■ **Records for this exercise**
* * * *

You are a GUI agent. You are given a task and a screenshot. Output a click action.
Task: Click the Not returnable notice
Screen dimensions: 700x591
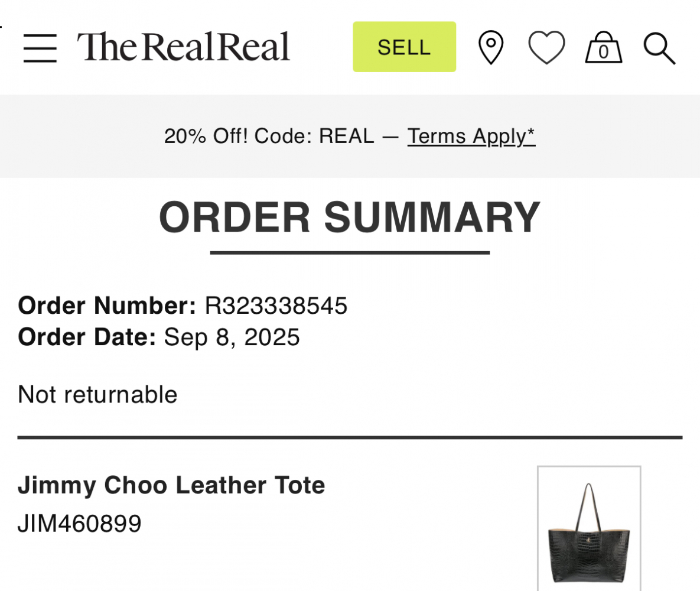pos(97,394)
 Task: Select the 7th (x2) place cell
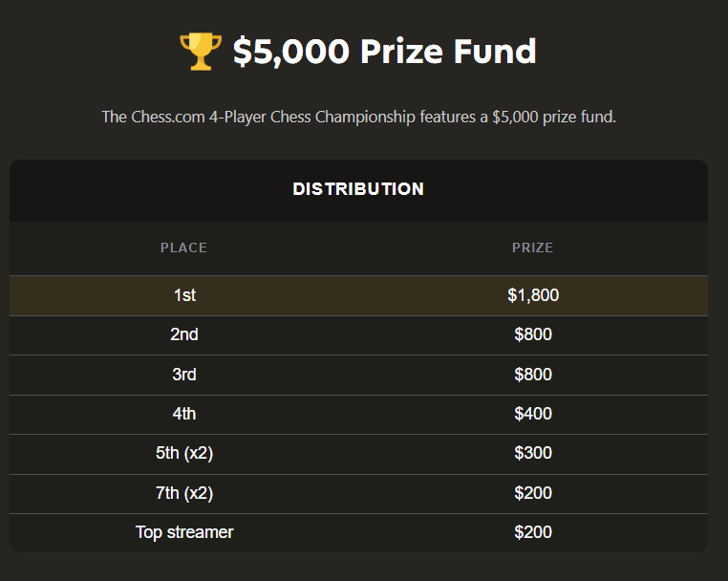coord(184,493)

* * * *

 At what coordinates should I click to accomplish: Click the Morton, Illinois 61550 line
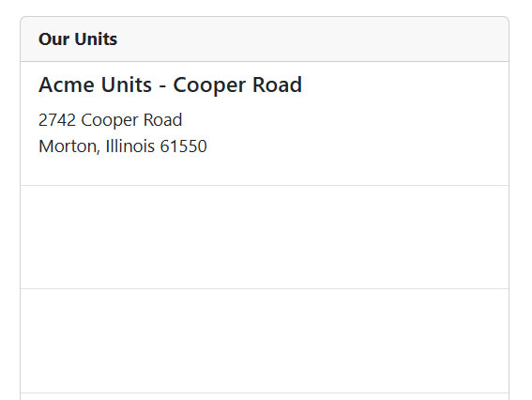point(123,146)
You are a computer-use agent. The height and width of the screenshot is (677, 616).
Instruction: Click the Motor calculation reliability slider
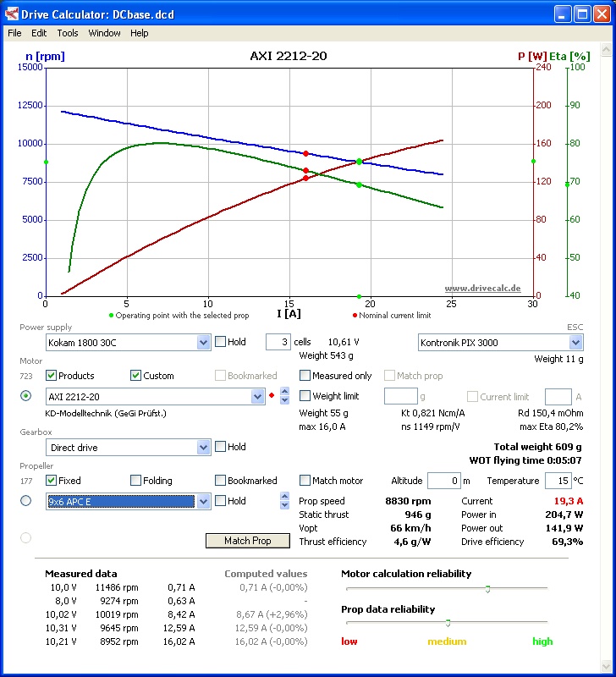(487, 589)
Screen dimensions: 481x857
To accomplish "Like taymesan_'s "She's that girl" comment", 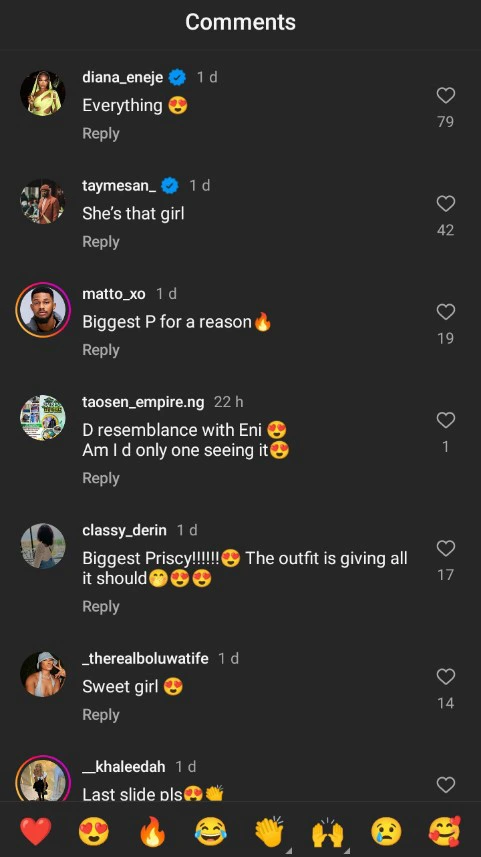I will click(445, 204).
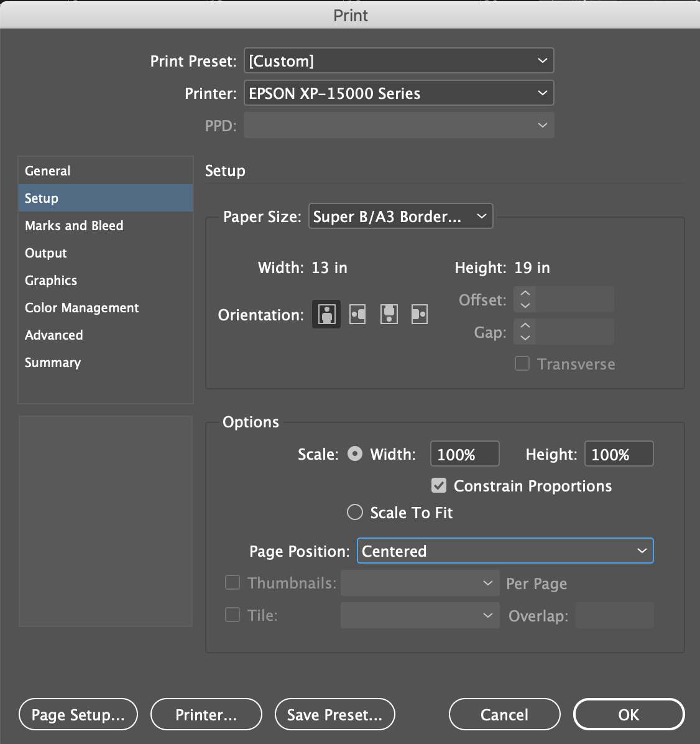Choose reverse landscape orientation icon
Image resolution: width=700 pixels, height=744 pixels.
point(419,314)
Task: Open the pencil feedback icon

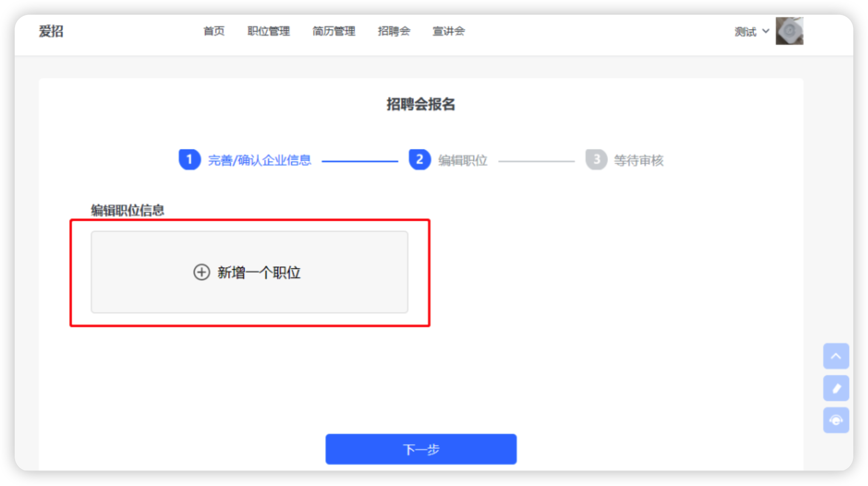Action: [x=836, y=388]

* * * *

■ **Exercise requirements**
Only the lines holding the string "screenshot" are needed; copy each of them from the material above.

■ **Answer section**
You are a GUI agent. You are given a task and a screenshot. Output a click action.
You are a computer-use agent. The height and width of the screenshot is (677, 616).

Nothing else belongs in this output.